Stored items:
########################################
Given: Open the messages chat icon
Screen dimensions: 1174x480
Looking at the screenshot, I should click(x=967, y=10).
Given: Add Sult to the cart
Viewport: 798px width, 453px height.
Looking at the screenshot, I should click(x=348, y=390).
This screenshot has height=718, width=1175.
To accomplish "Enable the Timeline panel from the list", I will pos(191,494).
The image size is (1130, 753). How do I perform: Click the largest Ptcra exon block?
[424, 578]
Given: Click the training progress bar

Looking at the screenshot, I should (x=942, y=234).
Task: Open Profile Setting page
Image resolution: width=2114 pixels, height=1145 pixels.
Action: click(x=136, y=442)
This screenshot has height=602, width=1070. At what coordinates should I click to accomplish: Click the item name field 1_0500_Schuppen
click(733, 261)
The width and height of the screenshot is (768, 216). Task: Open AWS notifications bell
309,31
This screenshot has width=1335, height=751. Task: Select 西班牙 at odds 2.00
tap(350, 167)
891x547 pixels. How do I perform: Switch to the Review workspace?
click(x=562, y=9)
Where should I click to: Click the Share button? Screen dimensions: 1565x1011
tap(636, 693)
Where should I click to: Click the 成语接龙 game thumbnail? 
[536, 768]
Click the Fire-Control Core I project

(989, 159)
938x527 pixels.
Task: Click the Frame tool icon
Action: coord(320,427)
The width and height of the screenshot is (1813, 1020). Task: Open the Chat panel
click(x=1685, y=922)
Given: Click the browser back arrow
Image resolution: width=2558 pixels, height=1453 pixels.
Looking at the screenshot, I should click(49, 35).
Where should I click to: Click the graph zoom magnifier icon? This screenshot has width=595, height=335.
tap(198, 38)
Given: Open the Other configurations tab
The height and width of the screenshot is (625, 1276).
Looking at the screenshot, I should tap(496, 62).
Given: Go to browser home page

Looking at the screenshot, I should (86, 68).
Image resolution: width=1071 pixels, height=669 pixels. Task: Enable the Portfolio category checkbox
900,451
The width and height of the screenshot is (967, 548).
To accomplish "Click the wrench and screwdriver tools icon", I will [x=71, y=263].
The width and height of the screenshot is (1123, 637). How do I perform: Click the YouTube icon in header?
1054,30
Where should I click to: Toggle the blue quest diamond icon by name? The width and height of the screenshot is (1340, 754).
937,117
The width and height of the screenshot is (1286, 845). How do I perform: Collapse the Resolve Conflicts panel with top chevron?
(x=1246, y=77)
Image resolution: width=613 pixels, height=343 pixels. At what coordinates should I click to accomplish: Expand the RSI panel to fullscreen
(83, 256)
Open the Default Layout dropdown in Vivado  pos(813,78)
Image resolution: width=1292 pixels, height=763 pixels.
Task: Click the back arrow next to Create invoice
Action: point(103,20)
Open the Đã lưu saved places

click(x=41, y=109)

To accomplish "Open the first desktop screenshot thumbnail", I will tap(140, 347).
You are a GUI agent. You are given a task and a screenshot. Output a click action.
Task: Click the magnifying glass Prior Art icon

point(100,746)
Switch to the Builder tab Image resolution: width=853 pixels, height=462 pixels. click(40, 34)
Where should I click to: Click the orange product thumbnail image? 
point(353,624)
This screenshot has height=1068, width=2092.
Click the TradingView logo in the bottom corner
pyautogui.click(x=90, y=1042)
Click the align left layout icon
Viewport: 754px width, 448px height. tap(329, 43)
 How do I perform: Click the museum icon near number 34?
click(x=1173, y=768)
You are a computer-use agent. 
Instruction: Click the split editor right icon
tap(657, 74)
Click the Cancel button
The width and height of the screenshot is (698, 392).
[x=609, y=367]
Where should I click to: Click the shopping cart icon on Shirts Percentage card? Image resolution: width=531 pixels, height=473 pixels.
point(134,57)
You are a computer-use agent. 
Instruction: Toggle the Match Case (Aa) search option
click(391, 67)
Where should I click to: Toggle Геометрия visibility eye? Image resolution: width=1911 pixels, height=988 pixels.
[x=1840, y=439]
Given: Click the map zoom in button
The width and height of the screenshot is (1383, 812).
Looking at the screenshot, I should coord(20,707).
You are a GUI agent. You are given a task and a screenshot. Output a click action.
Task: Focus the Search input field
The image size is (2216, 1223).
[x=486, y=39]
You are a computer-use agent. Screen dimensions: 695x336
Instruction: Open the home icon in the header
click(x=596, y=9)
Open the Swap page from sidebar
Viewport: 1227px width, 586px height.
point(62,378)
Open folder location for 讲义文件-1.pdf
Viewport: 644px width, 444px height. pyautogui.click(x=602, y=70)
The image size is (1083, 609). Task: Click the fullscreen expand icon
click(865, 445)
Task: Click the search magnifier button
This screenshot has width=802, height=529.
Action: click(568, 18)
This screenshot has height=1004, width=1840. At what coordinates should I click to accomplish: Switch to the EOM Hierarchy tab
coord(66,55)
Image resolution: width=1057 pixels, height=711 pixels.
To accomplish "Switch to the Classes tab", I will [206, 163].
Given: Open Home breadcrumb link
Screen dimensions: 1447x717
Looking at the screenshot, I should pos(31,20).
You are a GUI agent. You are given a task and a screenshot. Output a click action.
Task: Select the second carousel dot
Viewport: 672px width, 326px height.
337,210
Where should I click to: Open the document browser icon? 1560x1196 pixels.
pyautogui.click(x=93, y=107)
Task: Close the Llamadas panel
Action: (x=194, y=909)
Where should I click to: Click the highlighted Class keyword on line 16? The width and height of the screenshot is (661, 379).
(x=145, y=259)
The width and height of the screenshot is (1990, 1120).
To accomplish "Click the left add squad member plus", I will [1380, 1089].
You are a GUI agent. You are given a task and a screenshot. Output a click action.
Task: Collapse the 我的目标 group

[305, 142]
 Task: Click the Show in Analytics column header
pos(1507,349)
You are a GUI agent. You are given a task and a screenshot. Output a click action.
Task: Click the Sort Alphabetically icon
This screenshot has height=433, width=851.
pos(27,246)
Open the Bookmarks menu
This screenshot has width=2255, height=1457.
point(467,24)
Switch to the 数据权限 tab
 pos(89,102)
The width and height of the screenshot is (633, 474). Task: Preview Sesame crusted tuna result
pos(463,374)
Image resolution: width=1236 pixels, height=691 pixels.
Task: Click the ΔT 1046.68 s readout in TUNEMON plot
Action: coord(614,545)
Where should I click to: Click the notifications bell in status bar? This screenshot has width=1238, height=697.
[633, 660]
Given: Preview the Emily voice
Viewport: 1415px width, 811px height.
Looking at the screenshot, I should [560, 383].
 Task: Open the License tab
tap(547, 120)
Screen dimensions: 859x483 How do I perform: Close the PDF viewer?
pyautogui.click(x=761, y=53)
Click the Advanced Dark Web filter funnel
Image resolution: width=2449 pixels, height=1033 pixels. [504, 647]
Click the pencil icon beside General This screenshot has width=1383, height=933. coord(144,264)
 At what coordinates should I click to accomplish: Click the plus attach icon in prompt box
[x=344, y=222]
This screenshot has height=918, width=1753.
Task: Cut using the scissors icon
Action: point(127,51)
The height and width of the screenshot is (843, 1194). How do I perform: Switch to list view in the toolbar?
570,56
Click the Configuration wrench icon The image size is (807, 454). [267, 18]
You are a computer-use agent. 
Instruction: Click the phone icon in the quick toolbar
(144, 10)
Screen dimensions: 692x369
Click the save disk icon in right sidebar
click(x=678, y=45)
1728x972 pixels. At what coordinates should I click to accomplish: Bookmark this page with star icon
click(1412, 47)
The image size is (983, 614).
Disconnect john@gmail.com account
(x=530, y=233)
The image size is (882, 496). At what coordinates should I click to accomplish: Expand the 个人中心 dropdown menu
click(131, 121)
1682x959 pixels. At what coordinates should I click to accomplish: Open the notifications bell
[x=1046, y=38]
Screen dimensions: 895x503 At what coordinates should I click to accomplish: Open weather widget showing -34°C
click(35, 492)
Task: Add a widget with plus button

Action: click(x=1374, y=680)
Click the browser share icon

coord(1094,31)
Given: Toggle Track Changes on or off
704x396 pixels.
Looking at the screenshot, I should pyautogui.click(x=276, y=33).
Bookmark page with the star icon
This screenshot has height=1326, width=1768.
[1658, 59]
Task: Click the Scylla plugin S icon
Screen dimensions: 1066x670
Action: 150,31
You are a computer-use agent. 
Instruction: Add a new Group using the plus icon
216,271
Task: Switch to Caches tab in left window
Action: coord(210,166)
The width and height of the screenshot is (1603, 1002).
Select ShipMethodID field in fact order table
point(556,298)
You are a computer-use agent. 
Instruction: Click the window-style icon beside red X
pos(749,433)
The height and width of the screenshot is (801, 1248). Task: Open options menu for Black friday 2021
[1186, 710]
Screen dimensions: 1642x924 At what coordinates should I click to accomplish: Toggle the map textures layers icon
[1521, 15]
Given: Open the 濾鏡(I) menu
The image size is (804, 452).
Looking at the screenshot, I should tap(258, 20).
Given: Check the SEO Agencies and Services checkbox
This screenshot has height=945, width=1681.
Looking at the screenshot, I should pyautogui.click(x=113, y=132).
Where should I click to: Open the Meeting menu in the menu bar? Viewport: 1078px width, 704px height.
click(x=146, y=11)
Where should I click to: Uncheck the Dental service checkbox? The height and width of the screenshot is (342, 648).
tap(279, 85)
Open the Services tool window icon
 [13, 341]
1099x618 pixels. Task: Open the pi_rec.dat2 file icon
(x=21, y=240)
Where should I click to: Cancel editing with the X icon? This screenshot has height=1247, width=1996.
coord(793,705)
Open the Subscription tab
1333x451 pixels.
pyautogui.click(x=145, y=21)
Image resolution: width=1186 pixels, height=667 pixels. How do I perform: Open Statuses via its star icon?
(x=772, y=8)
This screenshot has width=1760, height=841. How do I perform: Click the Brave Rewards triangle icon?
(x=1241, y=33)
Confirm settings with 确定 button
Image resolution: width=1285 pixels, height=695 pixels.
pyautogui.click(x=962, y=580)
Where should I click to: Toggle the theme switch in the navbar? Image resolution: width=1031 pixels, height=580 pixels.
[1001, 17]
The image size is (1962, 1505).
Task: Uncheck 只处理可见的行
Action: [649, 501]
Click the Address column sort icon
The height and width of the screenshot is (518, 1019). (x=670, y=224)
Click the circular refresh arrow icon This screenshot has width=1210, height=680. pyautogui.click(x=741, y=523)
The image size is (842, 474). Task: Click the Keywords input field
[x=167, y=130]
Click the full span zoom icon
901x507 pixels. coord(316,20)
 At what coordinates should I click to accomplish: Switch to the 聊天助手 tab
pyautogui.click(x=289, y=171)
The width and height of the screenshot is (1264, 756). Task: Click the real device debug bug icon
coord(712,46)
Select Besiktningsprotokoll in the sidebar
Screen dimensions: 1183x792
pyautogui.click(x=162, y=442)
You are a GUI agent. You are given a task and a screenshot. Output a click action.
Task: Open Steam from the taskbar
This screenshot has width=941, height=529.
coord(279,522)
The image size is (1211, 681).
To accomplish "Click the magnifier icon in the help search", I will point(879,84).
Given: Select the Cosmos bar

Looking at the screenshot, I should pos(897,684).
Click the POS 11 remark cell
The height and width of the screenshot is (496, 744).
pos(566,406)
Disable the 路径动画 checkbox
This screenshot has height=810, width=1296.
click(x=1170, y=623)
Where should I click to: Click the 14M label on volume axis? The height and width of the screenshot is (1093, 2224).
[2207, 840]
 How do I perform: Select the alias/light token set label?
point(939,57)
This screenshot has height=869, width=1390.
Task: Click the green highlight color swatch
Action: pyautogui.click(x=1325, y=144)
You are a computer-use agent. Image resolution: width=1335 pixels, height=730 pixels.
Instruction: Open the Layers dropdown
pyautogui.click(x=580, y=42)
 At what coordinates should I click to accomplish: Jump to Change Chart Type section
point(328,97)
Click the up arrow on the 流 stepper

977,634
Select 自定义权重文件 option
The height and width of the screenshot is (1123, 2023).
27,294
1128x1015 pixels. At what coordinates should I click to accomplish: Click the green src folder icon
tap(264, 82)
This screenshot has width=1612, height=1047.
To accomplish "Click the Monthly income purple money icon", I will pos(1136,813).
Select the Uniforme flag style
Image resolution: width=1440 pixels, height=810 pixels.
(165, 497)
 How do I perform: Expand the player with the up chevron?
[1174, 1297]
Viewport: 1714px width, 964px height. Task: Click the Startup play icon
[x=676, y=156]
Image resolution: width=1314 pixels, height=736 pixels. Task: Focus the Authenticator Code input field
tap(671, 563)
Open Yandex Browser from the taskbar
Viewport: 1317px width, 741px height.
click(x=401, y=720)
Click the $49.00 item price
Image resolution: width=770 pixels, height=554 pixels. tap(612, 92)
########################################
- _Requirement_:
Start with the line above that contains "This screenshot has height=433, width=851." and end with the line that contains "Screen dimensions: 692x369". Write out those lines exactly, and only those.

- _Solution for this problem_:
This screenshot has height=433, width=851.
pos(27,246)
Open the Bookmarks menu
This screenshot has width=2255, height=1457.
point(467,24)
Switch to the 数据权限 tab
 pos(89,102)
The width and height of the screenshot is (633, 474). Task: Preview Sesame crusted tuna result
pos(463,374)
Image resolution: width=1236 pixels, height=691 pixels.
Task: Click the ΔT 1046.68 s readout in TUNEMON plot
Action: coord(614,545)
Where should I click to: Click the notifications bell in status bar? This screenshot has width=1238, height=697.
[633, 660]
Given: Preview the Emily voice
Viewport: 1415px width, 811px height.
Looking at the screenshot, I should [560, 383].
 Task: Open the License tab
tap(547, 120)
Screen dimensions: 859x483 How do I perform: Close the PDF viewer?
pyautogui.click(x=761, y=53)
Click the Advanced Dark Web filter funnel
Image resolution: width=2449 pixels, height=1033 pixels. [504, 647]
Click the pencil icon beside General This screenshot has width=1383, height=933. coord(144,264)
 At what coordinates should I click to accomplish: Click the plus attach icon in prompt box
[x=344, y=222]
This screenshot has height=918, width=1753.
Task: Cut using the scissors icon
Action: point(127,51)
The height and width of the screenshot is (843, 1194). How do I perform: Switch to list view in the toolbar?
570,56
Click the Configuration wrench icon The image size is (807, 454). [267, 18]
You are a computer-use agent. 
Instruction: Click the phone icon in the quick toolbar
(144, 10)
Screen dimensions: 692x369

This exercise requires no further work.